▸ EXTRACTED ENTRIES:
————
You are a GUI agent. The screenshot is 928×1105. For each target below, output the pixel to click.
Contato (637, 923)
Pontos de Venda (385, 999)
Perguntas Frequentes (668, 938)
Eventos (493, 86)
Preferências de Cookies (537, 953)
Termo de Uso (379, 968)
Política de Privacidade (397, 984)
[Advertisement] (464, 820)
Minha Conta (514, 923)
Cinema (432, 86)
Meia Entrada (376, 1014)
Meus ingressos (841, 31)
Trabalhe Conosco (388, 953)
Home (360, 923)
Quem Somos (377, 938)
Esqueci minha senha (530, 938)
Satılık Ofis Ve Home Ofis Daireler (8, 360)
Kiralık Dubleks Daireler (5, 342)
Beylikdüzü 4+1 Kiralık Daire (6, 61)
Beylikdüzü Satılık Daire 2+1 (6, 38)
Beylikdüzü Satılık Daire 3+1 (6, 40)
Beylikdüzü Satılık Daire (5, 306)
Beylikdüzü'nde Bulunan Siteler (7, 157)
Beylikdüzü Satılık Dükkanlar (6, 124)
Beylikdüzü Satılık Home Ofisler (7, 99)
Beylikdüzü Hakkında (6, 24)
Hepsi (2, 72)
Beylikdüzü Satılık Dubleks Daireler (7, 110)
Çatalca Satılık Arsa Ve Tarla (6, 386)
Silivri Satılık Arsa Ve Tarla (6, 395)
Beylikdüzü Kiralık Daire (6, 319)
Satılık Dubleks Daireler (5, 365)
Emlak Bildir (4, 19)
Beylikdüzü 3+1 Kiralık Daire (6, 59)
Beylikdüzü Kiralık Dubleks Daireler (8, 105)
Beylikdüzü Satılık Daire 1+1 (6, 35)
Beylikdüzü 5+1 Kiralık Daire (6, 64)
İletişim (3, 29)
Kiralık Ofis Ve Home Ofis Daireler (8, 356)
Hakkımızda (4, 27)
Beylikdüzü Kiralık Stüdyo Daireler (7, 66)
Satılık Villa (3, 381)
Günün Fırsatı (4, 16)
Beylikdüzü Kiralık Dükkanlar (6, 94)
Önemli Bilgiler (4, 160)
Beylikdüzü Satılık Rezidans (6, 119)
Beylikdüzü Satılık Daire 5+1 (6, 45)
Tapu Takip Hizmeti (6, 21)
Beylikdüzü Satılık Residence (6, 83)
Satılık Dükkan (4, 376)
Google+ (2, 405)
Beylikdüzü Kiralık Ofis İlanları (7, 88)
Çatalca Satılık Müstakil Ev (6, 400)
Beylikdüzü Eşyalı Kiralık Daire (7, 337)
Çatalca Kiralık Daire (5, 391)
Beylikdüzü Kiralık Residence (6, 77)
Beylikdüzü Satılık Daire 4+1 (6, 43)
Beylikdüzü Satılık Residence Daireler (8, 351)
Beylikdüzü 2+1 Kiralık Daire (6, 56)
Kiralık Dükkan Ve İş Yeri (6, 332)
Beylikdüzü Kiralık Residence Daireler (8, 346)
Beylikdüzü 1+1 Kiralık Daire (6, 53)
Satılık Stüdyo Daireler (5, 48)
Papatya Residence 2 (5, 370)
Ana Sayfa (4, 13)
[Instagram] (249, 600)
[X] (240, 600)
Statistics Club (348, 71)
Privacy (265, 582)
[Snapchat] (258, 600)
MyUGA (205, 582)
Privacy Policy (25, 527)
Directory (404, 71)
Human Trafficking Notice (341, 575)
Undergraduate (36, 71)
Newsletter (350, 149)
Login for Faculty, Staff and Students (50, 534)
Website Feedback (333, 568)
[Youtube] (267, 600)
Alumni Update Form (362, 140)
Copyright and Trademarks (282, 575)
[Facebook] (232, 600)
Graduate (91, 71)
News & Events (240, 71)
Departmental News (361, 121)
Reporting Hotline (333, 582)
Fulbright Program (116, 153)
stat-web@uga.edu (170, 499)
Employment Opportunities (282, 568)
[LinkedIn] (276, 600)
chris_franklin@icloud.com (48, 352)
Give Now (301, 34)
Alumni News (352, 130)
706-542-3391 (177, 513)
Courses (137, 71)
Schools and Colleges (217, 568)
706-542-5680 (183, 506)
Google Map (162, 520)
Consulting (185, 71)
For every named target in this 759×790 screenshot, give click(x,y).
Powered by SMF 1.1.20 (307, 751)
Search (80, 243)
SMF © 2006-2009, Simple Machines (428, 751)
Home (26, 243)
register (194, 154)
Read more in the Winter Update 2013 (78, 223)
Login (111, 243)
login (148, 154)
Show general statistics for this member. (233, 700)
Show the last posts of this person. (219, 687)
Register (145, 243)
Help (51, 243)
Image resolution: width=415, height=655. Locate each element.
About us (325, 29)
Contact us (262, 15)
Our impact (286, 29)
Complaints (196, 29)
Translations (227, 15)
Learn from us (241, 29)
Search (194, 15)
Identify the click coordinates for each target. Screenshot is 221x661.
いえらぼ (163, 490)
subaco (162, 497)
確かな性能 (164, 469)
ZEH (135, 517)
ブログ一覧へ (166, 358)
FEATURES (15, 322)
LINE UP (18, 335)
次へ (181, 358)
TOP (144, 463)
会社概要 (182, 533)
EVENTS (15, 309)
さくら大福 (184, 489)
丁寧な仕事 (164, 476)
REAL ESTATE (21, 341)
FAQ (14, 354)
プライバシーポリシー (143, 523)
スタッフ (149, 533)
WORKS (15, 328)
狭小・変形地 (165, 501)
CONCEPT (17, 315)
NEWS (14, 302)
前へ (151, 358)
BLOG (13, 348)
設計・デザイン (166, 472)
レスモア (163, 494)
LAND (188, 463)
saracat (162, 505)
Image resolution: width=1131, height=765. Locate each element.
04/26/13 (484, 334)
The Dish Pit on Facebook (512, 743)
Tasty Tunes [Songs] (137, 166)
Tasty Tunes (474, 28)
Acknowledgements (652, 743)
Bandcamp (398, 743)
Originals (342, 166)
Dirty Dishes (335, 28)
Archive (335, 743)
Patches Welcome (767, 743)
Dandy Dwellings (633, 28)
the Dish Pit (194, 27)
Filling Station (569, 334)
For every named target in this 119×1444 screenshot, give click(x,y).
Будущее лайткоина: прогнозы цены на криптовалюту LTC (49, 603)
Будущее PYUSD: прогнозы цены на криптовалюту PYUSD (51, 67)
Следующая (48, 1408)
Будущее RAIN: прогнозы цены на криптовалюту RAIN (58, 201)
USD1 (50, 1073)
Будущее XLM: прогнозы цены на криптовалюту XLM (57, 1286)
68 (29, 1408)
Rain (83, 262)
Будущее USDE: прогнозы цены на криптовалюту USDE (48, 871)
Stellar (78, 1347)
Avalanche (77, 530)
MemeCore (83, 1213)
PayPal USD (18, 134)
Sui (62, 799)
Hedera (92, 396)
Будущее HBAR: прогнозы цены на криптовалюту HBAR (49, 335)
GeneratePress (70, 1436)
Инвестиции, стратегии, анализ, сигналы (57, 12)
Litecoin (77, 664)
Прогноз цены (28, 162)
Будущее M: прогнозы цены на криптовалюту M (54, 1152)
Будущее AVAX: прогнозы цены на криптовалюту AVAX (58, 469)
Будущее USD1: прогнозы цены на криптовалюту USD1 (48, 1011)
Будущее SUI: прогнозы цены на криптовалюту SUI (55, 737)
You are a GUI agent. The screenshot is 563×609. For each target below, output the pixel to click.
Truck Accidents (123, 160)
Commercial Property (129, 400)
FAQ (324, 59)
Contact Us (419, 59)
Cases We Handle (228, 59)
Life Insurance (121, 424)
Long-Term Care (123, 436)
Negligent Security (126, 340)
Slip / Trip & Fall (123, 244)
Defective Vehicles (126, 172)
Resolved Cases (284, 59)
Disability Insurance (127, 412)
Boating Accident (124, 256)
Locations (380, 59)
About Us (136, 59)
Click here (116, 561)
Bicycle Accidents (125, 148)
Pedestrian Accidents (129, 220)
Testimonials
————
▸ EXERCISE DETAILS: Please change "PayPal USD" to "PayPal Dollar" in everything from the line containing "Будущее RAIN: прогнозы" down to the line containing "Sui (62, 799)", and return only those lines with nothing else altered.

▸ PROBLEM SOLUTION:
Будущее RAIN: прогнозы цены на криптовалюту RAIN (58, 201)
USD1 (50, 1073)
Будущее XLM: прогнозы цены на криптовалюту XLM (57, 1286)
68 (29, 1408)
Rain (83, 262)
Будущее USDE: прогнозы цены на криптовалюту USDE (48, 871)
Stellar (78, 1347)
Avalanche (77, 530)
MemeCore (83, 1213)
PayPal Dollar (18, 134)
Sui (62, 799)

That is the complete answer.